**PROVIDED RECORDS:**
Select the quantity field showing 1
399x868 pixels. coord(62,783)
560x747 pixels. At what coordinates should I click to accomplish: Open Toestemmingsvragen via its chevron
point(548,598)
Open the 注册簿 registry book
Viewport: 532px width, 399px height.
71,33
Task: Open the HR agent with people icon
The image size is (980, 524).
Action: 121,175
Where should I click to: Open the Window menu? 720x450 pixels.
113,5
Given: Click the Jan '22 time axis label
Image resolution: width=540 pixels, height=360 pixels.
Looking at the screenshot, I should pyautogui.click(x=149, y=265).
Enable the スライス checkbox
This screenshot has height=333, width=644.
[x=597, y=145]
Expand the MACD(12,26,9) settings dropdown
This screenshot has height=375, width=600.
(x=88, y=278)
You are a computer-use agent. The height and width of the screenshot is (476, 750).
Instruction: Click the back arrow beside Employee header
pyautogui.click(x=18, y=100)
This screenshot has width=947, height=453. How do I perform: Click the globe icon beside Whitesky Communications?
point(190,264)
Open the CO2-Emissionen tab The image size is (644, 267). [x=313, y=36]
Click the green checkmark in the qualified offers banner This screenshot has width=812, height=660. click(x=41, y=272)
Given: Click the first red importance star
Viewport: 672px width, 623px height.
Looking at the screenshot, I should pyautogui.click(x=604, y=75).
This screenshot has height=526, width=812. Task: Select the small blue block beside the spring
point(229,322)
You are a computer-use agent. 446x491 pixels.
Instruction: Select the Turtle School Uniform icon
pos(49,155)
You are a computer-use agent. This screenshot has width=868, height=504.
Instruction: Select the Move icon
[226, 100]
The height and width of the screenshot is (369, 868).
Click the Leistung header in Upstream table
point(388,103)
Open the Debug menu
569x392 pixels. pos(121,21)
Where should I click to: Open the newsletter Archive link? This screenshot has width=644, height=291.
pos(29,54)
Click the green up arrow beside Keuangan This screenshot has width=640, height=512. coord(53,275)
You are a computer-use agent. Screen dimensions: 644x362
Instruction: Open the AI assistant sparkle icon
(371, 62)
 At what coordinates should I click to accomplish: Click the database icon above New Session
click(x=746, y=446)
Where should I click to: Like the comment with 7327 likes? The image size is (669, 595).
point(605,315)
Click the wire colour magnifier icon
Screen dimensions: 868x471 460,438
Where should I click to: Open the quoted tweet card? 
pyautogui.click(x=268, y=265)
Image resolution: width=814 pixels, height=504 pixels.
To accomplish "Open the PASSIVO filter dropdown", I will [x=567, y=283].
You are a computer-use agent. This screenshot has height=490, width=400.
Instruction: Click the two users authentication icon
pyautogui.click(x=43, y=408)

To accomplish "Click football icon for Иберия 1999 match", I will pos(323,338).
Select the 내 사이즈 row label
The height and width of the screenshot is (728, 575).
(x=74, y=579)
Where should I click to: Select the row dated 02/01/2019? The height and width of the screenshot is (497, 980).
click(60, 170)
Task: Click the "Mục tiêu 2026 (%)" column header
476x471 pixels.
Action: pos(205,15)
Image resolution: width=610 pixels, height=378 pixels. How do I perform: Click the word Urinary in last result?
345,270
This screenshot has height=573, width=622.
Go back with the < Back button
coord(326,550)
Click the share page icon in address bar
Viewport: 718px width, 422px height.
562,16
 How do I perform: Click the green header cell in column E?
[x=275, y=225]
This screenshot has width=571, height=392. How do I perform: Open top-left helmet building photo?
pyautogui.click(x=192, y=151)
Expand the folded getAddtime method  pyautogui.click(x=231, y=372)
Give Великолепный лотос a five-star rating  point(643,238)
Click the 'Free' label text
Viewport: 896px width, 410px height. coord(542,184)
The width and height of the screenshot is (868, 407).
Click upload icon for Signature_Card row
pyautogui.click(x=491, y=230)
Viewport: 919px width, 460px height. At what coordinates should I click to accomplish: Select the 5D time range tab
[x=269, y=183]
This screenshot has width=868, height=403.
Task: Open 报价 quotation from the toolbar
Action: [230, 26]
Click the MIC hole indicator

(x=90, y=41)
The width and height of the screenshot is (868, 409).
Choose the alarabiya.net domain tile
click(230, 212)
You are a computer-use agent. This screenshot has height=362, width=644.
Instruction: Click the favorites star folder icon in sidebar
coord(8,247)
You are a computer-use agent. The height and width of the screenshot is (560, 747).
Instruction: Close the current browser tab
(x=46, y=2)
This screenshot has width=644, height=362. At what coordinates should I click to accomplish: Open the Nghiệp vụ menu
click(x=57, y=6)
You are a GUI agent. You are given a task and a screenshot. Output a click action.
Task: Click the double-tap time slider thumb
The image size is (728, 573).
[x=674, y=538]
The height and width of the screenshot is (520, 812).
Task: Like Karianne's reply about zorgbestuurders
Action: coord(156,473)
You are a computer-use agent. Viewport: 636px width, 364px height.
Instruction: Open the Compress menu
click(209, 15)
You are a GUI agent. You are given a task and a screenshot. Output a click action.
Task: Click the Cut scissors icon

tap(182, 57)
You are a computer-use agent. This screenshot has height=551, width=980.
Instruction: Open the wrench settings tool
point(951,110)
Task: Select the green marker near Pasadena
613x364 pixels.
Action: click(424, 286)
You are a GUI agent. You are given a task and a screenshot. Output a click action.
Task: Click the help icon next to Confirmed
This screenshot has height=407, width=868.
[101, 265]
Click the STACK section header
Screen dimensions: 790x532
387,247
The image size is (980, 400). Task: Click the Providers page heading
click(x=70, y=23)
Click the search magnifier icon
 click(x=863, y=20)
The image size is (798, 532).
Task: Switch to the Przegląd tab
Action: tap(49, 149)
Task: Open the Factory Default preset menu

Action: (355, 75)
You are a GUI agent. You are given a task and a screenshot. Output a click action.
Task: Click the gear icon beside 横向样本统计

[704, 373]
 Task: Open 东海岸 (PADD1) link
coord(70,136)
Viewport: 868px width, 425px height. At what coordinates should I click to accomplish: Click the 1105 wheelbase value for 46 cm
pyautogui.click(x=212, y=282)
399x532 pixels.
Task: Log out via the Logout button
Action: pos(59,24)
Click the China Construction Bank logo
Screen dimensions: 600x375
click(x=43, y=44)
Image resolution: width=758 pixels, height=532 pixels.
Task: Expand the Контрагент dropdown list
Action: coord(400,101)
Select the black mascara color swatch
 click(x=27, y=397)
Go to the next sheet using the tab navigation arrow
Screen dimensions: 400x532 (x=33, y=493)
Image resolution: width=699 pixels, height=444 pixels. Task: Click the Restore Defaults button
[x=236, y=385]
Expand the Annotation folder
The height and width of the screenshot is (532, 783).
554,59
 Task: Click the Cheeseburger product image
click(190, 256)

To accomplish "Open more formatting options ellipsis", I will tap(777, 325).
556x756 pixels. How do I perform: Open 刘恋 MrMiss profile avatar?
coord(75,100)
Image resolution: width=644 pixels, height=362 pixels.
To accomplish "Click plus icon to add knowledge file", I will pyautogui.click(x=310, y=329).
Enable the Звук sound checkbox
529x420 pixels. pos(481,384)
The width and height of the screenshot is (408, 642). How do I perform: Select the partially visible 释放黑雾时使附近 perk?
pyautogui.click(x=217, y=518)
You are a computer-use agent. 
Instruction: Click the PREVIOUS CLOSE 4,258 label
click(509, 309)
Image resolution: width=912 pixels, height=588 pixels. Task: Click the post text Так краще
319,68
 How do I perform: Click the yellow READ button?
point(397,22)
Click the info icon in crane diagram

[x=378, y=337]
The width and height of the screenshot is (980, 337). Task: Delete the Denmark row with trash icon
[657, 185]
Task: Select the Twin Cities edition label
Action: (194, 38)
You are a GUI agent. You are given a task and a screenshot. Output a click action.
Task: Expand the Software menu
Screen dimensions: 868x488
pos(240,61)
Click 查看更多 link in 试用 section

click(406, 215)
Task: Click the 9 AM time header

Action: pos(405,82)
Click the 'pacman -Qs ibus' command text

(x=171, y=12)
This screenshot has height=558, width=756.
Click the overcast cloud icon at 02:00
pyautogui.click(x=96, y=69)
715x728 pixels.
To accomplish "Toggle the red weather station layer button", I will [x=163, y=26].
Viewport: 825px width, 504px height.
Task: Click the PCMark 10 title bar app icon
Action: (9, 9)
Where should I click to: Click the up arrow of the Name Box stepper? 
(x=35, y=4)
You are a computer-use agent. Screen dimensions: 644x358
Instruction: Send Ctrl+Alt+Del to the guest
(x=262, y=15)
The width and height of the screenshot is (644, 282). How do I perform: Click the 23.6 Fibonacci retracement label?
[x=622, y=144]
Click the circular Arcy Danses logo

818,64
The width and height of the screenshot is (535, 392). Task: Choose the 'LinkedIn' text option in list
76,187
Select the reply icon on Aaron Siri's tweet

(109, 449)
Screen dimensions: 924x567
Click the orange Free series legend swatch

**REQUIRED ACTION:**
In the entries above, restate word for word the lines between the one holding "Image resolution: width=699" and the one holding "This screenshot has height=558, width=756.", inclusive, and nothing besides.

**REPLY:**
Image resolution: width=699 pixels, height=444 pixels. Task: Click the Restore Defaults button
[x=236, y=385]
Expand the Annotation folder
The height and width of the screenshot is (532, 783).
554,59
 Task: Click the Cheeseburger product image
click(190, 256)

To accomplish "Open more formatting options ellipsis", I will tap(777, 325).
556x756 pixels. How do I perform: Open 刘恋 MrMiss profile avatar?
coord(75,100)
Image resolution: width=644 pixels, height=362 pixels.
To accomplish "Click plus icon to add knowledge file", I will pyautogui.click(x=310, y=329).
Enable the Звук sound checkbox
529x420 pixels. pos(481,384)
The width and height of the screenshot is (408, 642). How do I perform: Select the partially visible 释放黑雾时使附近 perk?
pyautogui.click(x=217, y=518)
You are a computer-use agent. 
Instruction: Click the PREVIOUS CLOSE 4,258 label
click(509, 309)
Image resolution: width=912 pixels, height=588 pixels. Task: Click the post text Так краще
319,68
 How do I perform: Click the yellow READ button?
point(397,22)
Click the info icon in crane diagram

[x=378, y=337]
The width and height of the screenshot is (980, 337). Task: Delete the Denmark row with trash icon
[657, 185]
Task: Select the Twin Cities edition label
Action: (194, 38)
You are a GUI agent. You are given a task and a screenshot. Output a click action.
Task: Expand the Software menu
Screen dimensions: 868x488
pos(240,61)
Click 查看更多 link in 试用 section

click(406, 215)
Task: Click the 9 AM time header

Action: pos(405,82)
Click the 'pacman -Qs ibus' command text

(x=171, y=12)
This screenshot has height=558, width=756.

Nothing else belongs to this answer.